Faccio di no con la testa.

“Ѐ incinta.”

Povera creatura.

“Ce la vedi, come madre?”

Faccio di nuovo no con la testa perché Anna non la vedo più per niente.

“In effetti non credo sia proprio voluto. Poi ti immagini i casini con il lavoro? Non ha mica la maternità.”

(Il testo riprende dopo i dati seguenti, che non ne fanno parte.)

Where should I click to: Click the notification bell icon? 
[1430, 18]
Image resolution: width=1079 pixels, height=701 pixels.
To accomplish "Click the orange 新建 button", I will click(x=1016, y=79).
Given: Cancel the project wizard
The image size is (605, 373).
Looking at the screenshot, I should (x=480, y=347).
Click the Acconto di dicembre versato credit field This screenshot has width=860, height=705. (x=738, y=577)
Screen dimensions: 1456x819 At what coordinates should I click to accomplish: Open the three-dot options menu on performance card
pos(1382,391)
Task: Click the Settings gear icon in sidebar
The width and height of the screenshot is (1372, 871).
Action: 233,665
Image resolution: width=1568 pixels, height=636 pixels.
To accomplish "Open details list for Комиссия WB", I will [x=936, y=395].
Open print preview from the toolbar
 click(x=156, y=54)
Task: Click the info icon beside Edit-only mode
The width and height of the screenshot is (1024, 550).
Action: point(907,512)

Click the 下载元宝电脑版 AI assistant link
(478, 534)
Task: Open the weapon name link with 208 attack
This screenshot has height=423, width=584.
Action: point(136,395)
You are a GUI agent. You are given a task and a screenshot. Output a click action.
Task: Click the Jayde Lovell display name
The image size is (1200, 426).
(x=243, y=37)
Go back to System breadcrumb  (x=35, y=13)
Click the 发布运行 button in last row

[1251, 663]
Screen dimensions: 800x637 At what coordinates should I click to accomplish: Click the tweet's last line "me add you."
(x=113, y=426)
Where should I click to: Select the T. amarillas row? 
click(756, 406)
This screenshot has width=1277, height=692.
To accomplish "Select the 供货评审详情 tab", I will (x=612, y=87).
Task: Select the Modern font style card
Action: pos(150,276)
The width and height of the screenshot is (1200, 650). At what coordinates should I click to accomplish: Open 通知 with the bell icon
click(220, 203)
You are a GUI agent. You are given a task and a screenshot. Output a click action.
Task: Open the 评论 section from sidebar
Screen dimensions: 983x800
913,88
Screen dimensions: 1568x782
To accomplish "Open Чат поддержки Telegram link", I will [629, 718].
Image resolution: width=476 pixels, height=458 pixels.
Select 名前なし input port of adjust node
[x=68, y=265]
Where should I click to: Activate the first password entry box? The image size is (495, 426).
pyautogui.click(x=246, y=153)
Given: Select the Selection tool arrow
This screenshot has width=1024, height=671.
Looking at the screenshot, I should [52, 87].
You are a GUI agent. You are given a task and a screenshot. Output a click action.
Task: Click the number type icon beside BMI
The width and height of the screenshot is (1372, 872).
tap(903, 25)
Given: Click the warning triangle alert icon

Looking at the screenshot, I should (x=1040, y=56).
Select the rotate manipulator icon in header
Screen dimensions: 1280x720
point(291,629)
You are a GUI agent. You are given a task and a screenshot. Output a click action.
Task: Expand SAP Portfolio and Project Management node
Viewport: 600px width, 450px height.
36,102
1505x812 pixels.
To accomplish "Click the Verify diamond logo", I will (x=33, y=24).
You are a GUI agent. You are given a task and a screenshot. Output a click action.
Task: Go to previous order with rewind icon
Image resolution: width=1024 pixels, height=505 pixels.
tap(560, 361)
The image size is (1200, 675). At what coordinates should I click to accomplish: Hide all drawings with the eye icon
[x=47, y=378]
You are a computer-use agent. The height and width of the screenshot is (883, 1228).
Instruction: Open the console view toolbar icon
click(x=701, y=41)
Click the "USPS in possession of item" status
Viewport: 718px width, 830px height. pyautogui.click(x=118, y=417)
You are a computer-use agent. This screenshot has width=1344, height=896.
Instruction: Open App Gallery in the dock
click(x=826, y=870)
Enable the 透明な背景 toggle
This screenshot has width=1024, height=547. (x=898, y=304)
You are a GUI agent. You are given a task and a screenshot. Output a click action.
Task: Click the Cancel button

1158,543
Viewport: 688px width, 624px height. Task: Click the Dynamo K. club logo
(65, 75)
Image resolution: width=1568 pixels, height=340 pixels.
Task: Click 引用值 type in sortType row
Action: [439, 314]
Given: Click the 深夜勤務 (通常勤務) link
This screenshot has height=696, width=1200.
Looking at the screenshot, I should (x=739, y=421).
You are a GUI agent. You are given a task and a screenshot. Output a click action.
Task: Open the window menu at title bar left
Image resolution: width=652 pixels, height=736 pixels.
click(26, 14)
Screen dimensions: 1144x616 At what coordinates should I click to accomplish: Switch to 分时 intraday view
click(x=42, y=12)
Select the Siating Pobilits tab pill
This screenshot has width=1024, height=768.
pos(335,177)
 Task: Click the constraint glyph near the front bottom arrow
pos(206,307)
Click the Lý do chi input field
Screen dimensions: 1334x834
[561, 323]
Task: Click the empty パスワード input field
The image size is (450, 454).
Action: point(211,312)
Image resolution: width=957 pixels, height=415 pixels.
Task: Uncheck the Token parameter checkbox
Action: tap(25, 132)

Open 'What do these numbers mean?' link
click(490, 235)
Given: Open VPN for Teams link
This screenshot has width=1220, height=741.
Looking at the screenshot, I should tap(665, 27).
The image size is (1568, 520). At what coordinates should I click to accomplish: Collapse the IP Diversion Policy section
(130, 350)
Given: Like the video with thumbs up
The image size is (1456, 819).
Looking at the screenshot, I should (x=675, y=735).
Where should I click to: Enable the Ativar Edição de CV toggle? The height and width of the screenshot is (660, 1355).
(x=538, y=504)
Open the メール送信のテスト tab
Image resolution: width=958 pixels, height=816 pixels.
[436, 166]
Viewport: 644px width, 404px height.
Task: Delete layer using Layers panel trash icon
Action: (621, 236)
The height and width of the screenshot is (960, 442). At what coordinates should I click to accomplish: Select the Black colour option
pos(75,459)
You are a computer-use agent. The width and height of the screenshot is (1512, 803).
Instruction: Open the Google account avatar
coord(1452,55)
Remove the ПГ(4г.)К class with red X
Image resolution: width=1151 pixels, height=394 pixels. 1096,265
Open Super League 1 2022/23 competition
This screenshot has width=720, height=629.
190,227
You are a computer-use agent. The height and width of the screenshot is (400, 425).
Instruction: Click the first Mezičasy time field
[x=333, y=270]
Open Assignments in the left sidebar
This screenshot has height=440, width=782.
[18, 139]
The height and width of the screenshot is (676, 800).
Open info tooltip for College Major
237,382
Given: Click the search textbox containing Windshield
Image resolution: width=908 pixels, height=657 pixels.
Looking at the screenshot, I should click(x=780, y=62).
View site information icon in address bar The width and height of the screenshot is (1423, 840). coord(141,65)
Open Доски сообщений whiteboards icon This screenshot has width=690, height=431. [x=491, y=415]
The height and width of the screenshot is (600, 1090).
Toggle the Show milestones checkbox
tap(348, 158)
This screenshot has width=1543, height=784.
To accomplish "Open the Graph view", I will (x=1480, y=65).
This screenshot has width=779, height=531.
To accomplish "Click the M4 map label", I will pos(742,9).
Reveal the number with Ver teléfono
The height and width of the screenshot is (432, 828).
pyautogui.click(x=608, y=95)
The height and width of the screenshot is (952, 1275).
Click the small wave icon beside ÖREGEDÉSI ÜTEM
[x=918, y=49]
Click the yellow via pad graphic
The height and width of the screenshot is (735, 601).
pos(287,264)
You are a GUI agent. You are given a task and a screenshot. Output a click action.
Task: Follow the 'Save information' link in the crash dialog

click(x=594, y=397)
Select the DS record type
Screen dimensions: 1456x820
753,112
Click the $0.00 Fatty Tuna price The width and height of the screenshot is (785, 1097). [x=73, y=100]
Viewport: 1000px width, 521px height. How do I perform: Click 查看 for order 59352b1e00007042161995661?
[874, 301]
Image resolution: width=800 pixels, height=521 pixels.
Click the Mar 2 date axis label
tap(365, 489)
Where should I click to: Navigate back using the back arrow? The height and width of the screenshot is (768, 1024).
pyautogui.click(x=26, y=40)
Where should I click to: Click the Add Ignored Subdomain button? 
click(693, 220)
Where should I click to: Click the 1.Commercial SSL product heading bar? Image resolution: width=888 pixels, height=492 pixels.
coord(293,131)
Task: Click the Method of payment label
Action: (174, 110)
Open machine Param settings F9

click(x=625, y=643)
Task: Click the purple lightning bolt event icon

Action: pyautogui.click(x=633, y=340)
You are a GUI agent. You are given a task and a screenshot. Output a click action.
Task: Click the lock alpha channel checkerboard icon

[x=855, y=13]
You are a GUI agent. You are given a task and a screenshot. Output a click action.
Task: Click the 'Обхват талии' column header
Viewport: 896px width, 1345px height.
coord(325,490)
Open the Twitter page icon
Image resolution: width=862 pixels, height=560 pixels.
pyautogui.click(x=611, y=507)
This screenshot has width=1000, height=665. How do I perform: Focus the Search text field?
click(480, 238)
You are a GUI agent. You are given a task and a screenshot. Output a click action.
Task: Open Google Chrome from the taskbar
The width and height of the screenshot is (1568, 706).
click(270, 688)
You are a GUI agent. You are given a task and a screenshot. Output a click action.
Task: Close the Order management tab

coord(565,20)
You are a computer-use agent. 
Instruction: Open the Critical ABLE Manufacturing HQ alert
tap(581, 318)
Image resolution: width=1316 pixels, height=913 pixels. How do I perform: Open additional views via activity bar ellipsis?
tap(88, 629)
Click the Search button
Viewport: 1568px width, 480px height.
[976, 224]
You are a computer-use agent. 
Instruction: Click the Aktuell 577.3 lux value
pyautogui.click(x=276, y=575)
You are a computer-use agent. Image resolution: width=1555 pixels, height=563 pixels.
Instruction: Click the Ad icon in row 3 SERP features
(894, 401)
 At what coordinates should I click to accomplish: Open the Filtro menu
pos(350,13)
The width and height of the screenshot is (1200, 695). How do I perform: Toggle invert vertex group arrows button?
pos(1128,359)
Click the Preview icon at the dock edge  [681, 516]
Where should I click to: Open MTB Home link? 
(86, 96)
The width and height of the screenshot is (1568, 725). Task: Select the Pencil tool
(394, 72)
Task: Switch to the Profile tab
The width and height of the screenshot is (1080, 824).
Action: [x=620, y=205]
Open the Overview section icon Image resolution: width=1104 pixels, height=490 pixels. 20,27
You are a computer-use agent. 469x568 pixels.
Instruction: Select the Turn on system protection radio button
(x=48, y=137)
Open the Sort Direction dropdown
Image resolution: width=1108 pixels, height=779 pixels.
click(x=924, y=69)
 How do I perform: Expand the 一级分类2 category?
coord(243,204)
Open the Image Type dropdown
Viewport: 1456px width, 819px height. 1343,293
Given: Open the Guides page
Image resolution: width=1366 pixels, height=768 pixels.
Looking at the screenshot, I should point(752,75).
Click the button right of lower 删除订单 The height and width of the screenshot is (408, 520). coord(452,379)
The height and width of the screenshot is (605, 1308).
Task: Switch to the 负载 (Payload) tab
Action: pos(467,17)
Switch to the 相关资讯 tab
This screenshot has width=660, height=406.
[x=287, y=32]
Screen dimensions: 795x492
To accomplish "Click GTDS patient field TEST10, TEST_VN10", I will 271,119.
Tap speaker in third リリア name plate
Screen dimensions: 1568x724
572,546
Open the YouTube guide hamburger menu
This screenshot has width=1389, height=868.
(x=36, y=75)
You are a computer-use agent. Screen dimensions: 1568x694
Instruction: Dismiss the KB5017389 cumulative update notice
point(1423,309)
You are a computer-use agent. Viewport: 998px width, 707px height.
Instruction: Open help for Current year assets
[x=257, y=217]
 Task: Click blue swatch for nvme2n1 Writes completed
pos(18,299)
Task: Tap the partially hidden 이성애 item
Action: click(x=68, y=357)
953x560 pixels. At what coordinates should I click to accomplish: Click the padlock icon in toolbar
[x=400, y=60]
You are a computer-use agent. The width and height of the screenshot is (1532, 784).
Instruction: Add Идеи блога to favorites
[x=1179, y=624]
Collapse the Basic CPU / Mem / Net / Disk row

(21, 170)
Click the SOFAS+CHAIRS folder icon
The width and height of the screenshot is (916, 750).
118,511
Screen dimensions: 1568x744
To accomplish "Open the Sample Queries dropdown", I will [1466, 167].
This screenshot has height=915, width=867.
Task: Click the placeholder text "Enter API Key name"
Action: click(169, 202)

“Ѐ in trappola”, dico, e guardo la città punteggiata di luci allargarsi sotto di noi.

Marco annuisce e poi non diciamo più niente. Aspettiamo l’alba e finiamo le birre e la coca. Vediamo la provincia dormire e poi svegliarsi, l’orizzonte comparire piano mentre la brezza frizzante del mattino ci pizzica il naso. Penso a mia madre, sola in una cucina buia, che prepara il caffè e ne tiene da parte una tazza per me.

Mi appoggio al parapetto senza sporgermi troppo per paura di buttarmi giù.

Marco si alza e mi raggiunge: “Ѐ ora di tornare a casa.” La sua mano umidiccia sulla mia spalla mi fa rabbrividire.

Il profilo della costa è una striscia tagliente come una lama. Sembra lontano e irraggiungibile, ma non c’è altro posto dove andare. Diamo le spalle alla nostra città e le andiamo incontro.